Open MPI logo

Open MPI Development Mailing List Archives

  |   Home   |   Support   |   FAQ   |   all Development mailing list

Subject: Re: [OMPI devel] dropping a pls module into an Open MPI build
From: Dean Dauger, Ph. D. (d_at_[hidden])
Date: 2008-01-24 12:54:14


> I'm sorry, but now I am totally confused. Are you saying that you
> are having
> problems with the default rsh component in the distributed 1.2.3
> code??

Yes ...

> Or are you having a problem with your customized version?

and yes. Each exhibited the same problem, a bus error.

> What compiler are you using? If it's your customized version, did
> you make sure to change the
> names of the data structures and modules as I pointed out?

gcc 4.0.1, the default of Leopard. Yes, in the customized version, I
did change the names of the data structures, subroutines, support
file names, and where it says "rsh" just like you said.
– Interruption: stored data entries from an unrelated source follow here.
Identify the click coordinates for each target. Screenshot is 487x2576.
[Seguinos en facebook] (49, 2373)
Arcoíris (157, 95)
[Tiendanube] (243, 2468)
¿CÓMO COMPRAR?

> We regularly work on Macs, both PPC and Intel based (I develop and
> test on
> both every day), and I have -never- seen this problem in our code
> base.
> Hence my confusion.

I'm sorry to confuse. I'm starting with the shipping Mac OS X 10.5.1
"Leopard", which contains its own build of Open MPI (v1.2.3 according
to "orterun -version"). So I assumed that the v1.2.3 branch from
svn.open-mpi.org was the same code Apple used to build the Open MPI
that ships in Leopard.

My motivation was to build a new pls module based on pls_rsh module's
source code, substituting the rsh with my own name like you said, but
I encountered a bus error. So to be sure I didn't screw up somewhere
in my custom module I rebuilt the unmodified pls_rsh module and
discovered the same problem.

Then, after downloading the Open MPI from opensource.apple.com
(suspecting it was different), I tried recompiling the pls_rsh module
from that source code, dropped in just the resulting mca_pls_rsh.la
and mca_pls_rsh.so into the existing /usr/lib/openmpi of Leopard,
overwriting Leopard's versions, and the bus error happened the same
as before.

That's where I was with my first post to this list.

My last post regards the discovery that rearranging the elements of
orte_pls_rsh_component_t, without changing anything else about the
pls_rsh code, affects the bus error outcome. Then I padded out
orte_pls_rsh_component_t and my "orte_pls_dean_component_t" by hand
so that it would be "data alignment agnostic", if you will.
Consequently the bus error no longer occurs and both pls modules now
run as they should.

My hypothesis: Apple's procedure to build Open MPI into Leopard had a
side effect requiring shared object code structures to follow a data
alignment different than if I simply recompile Open MPI straight from
its source.

I'm not saying anyone is to blame, but I'm recognizing that those
builds have different timelines. I predict that if I overwrite all
of Leopard's Open MPI object code, then it would all run too.

For my needs, I have a sufficient workaround: realign my data
structures to be "agnostic". I'm sharing this little discovery just
in case it might help somebody else out there; for all I know it
could happen on non-Macs too.

Thanks,
   Dean